Sobre este panorama, al parecer desolador, quisiera hacer dos comentarios: uno personal y uno general.
Personalmente, mi mayor deseo es poder regresar a casa cuanto antes. Mi vuelo de regreso a México está programado para el viernes 20, pero nadie me asegura que podré viajar. Mi agencia de viajes, con una falta de empatía supina, ha tratado de extorsionarme solicitándome cerca de 60 mil pesos sólo para poder viajar un día antes de lo previsto (sin asegurarme tampoco que ese día pueda viajar de regreso). La histeria colectiva, sin regulaciones de mercado, genera este tipo de acciones que rayan en una real extorsión. Así que, a esperar al viernes, y si no es posible regresar, buscar un lugar económico donde hospedarme y tratar de pasar el tiempo que falta respetando las medidas de emergencia y deseando poder solventar gastos en euros en un momento en que las bolsas se han desplomado y el cambio peso mexicano-euro está por los cielos.
El comentario general tiene que ver con el clima de histeria colectiva y desinformación en el que vivimos hoy. Claro que estamos viviendo una pandemia, claro que son necesarias medidas de emergencia para controlar la curva de contagios, claro que es necesario tomar costosas medidas económicas para pasar la crisis que estamos viviendo. No obstante, aunque eso es lo que más importa, no es lo único que importa. Me preocupa mucho que ciertas economías no soporten las medidas extremas que se están tomando. Las muertes diarias relacionadas directa o indirectamente con la pobreza se cuentan por miles.

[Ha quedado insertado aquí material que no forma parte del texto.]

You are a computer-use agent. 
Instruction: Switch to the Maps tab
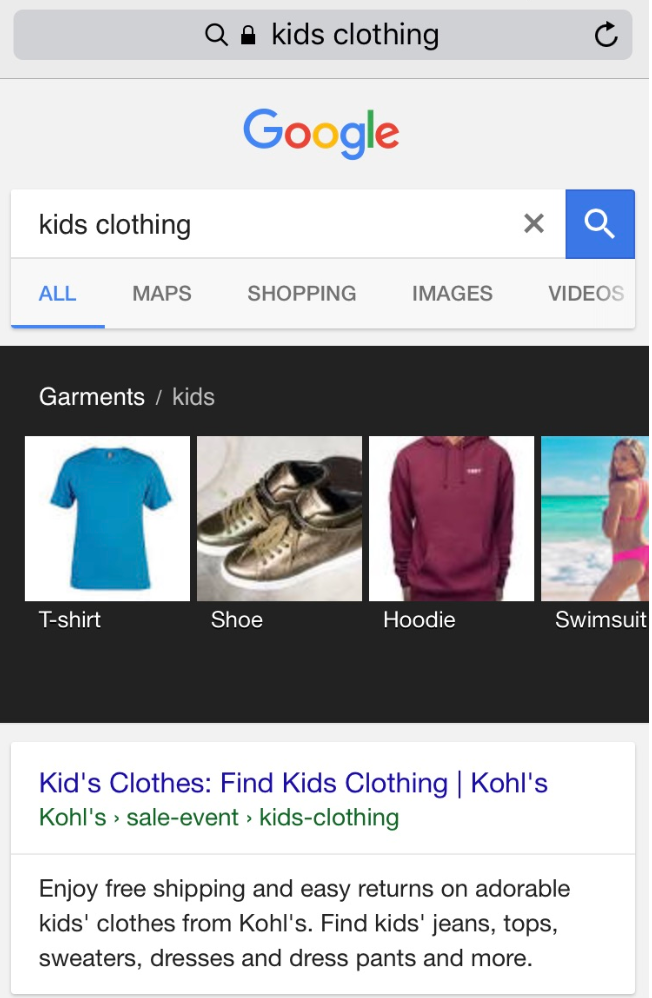tap(162, 293)
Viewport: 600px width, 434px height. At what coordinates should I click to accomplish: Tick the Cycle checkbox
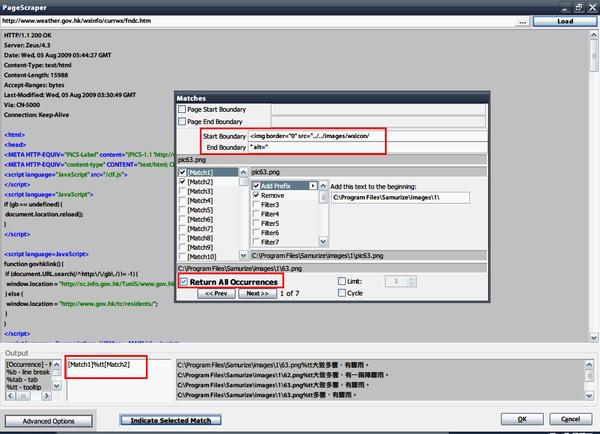click(x=342, y=293)
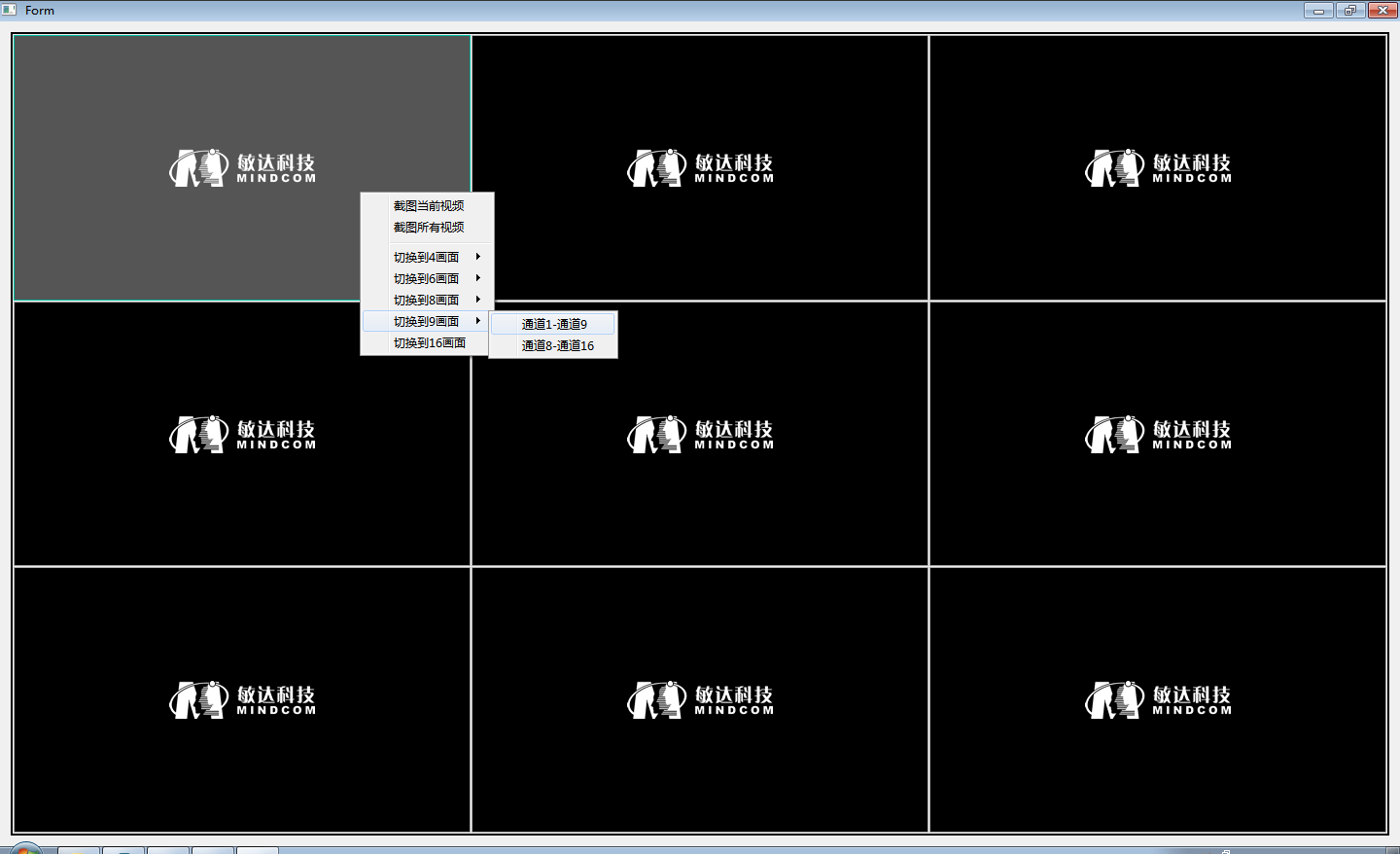This screenshot has height=854, width=1400.
Task: Click the Form window icon in title bar
Action: point(10,10)
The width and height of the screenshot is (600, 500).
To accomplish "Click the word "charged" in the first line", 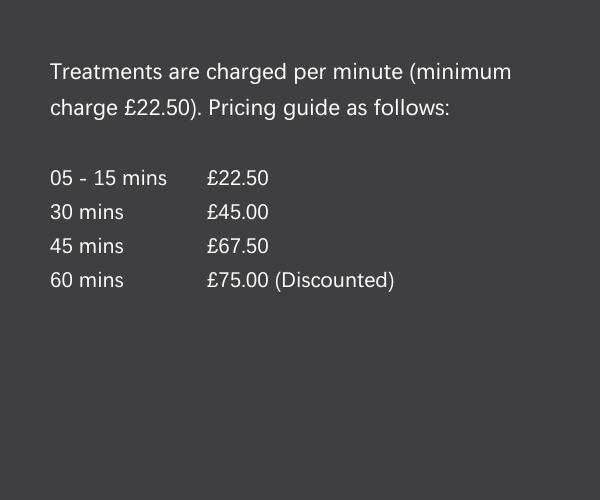I will pos(247,72).
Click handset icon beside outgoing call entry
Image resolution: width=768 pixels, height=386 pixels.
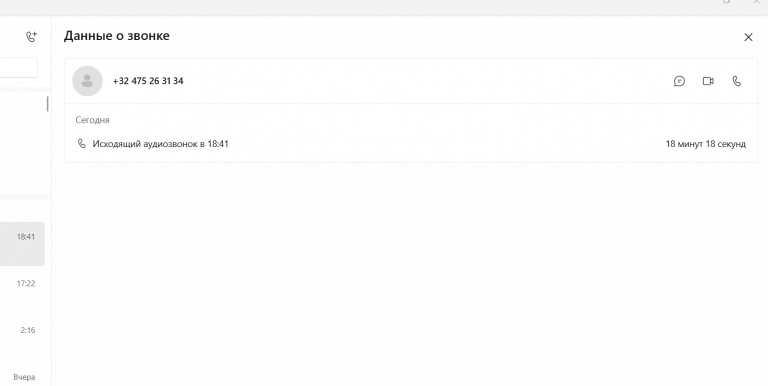pos(82,144)
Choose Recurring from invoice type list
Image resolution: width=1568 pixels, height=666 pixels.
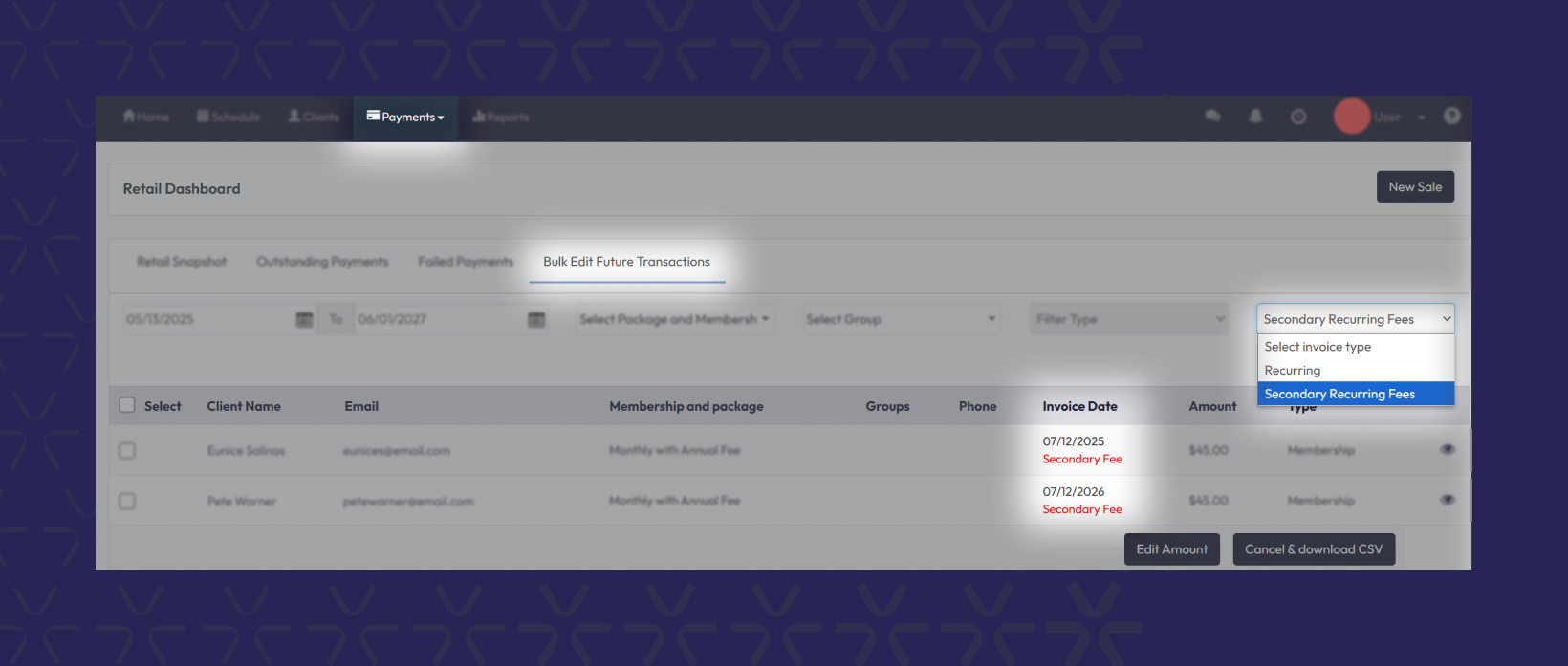pyautogui.click(x=1292, y=371)
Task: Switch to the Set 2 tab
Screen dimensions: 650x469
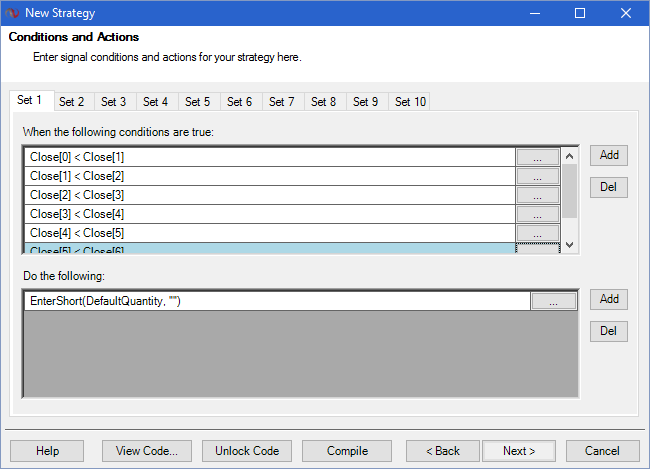Action: pos(71,102)
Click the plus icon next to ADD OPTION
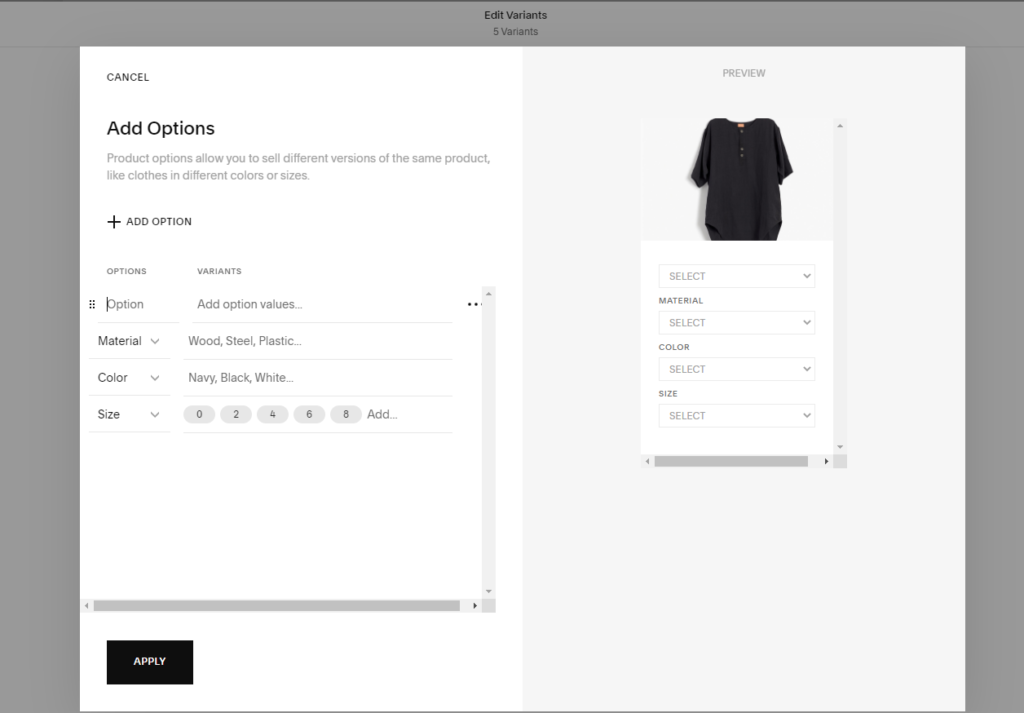Image resolution: width=1024 pixels, height=713 pixels. tap(114, 221)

Golpear la economía también puede costar vidas, sobre todo en lugares como México, en el cual viven más de 50 millones de personas en pobreza. No es la OMS la única organización de expertos que debería tomar parte en las decisiones públicas en este momento, y no son las simulaciones computacionales que aíslan variables de interacción las únicas que deberíamos tomar en cuenta. Hay medidas económicas que pueden ser una cura más costosa que la misma enfermedad. Prudencia, calma e información fiable es lo que necesitamos, no correr a Costo ha realizar compras de pánico que sólo generan desabasto. Es difícil en una situación así mantener la calma y buscar información fiable. Pero no basta el confinamiento para pasar con éxito esta crisis.
Por el momento, deseo regresar pronto a casa y que México no sea golpeado fuertemente por la pandemia. Mis mejores deseos para todas y todos mis connacionales.